Studio album by Bishop Allen
- Released: July 24, 2007
- Genre: Indie rock
- Length: 40:19
- Label: Dead Oceans
- Producer: Justin Rice, Christian Rudder

Bishop Allen chronology
| Charm School (2003) | Bishop Allen and the Broken String (2007) | Grrr... (2009) |

= Bishop Allen & The Broken String =

Bishop Allen and the Broken String is the second full-length album by the indie rock group Bishop Allen.

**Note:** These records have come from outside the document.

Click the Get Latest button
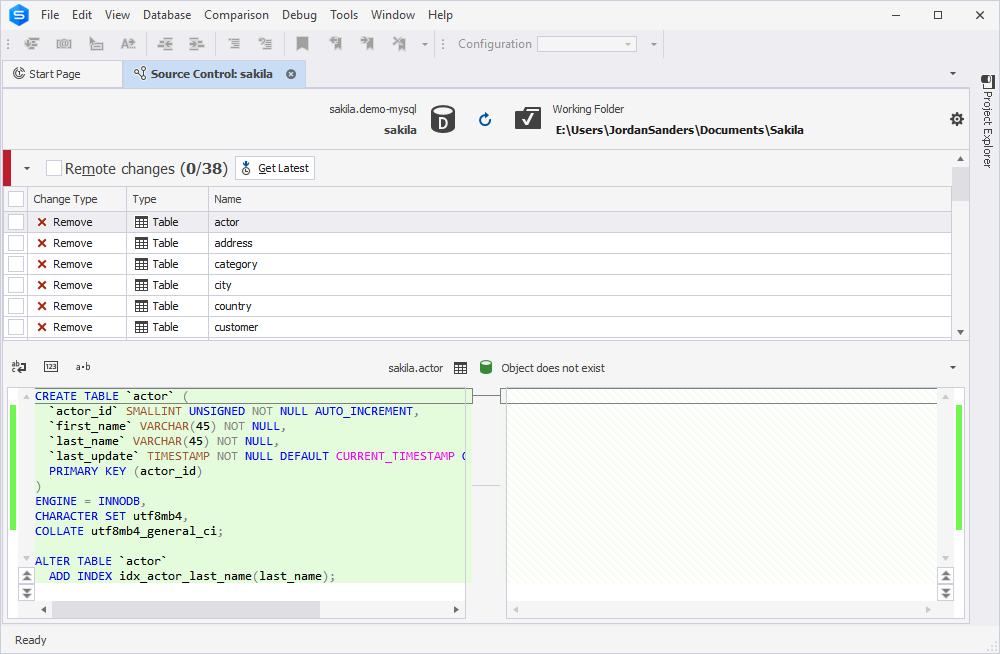The width and height of the screenshot is (1000, 654). click(275, 168)
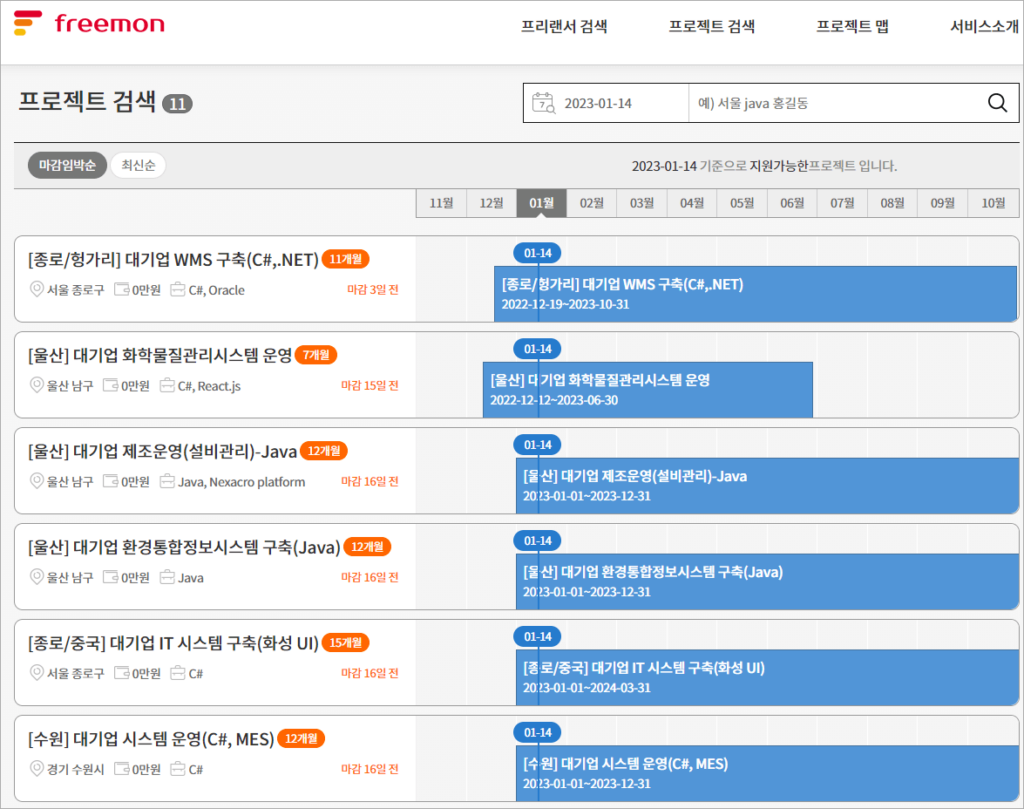The width and height of the screenshot is (1024, 809).
Task: Click briefcase icon beside Java, Nexacro platform
Action: pos(167,482)
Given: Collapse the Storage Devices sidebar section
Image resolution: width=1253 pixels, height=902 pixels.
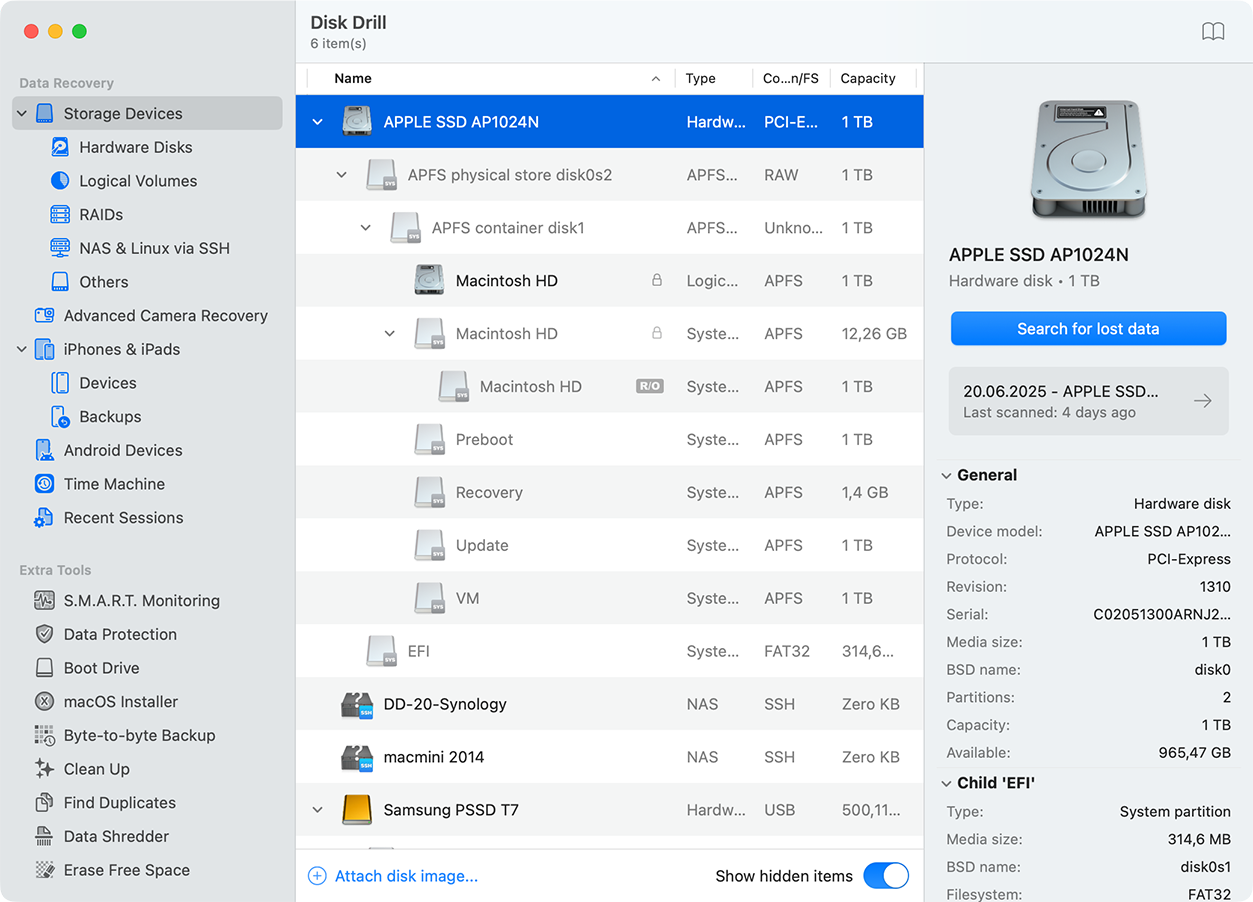Looking at the screenshot, I should click(x=22, y=114).
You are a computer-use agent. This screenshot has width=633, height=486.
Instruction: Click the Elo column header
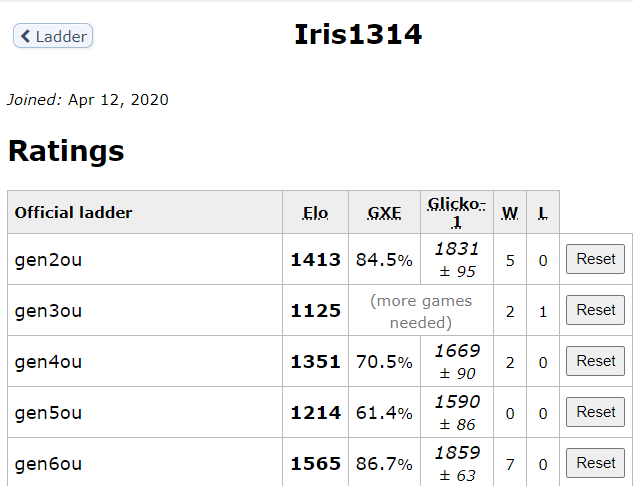316,213
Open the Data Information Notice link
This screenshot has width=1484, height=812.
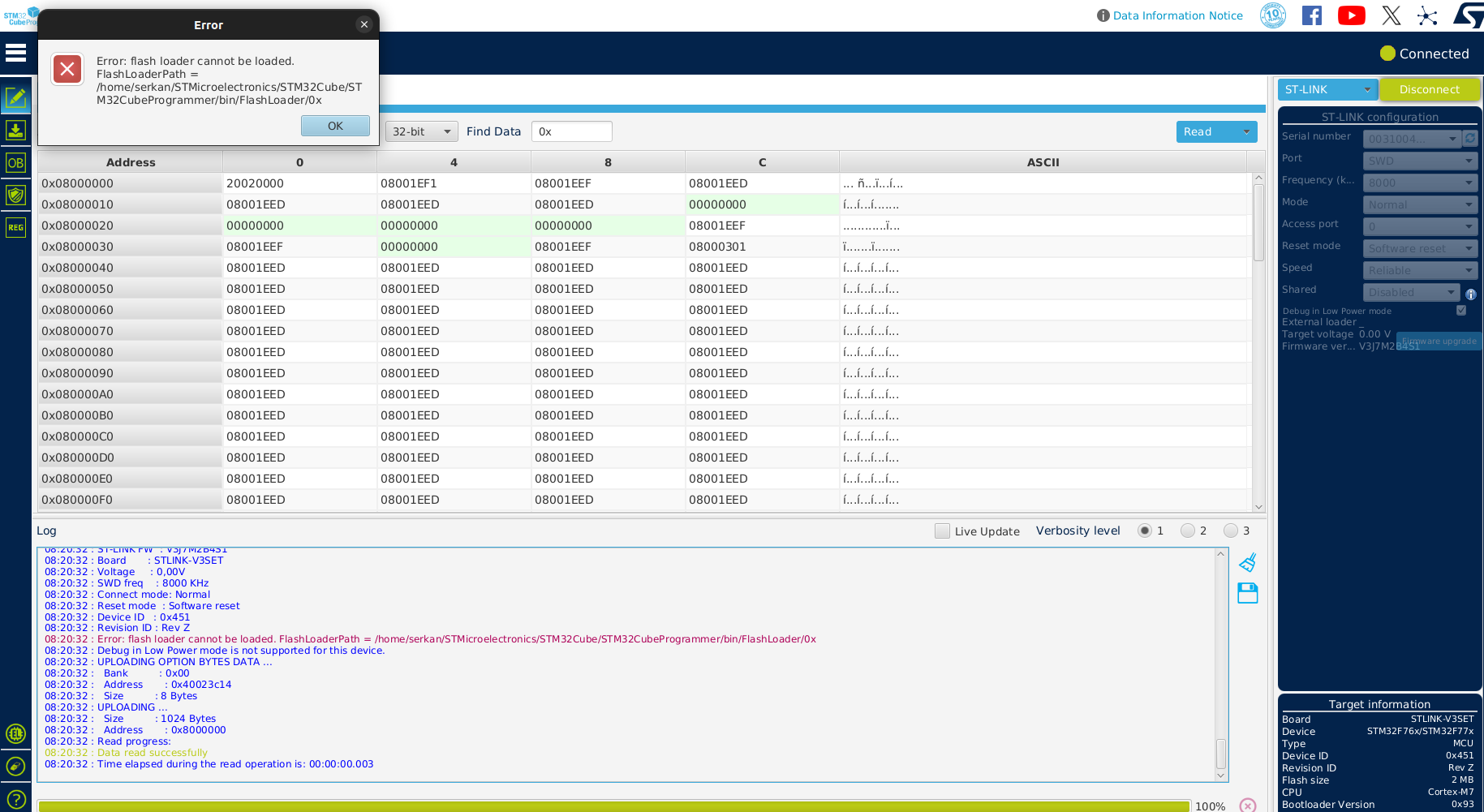[1177, 15]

It was released on July 24, 2007.

Nine of the twelve tracks are re-workings of selections from the 12 EP project the band did in 2006.

Professional ratings
Review scores
| Source | Rating |
| AllMusic | (3.5/5) |
| Pitchfork Media | (6.0/10) |
| Rockfeedback | (4.0/5) |

==Track listing==
1. "The Monitor" – 3:42
2. "Rain" – 3:36
3. "Click, Click, Click, Click" – 3:08
4. "The Chinatown Bus" – 3:22
5. "Flight 180" – 5:10
6. "Like Castanets" – 3:17
7. "Butterfly Nets" – 3:12
8. "Shrinking Violet" – 1:51
9. "Corazon" – 4:21
10. "Middle Management" – 2:43
11. "Choose Again" – 3:12
12. "The News from Your Bed" – 2:45

Many uncommon instrumental arrangements are found in The Broken String, such as "Butterfly Nets" (ukulele, saxophone) or "Shrinking Violets" (banjo, oboe).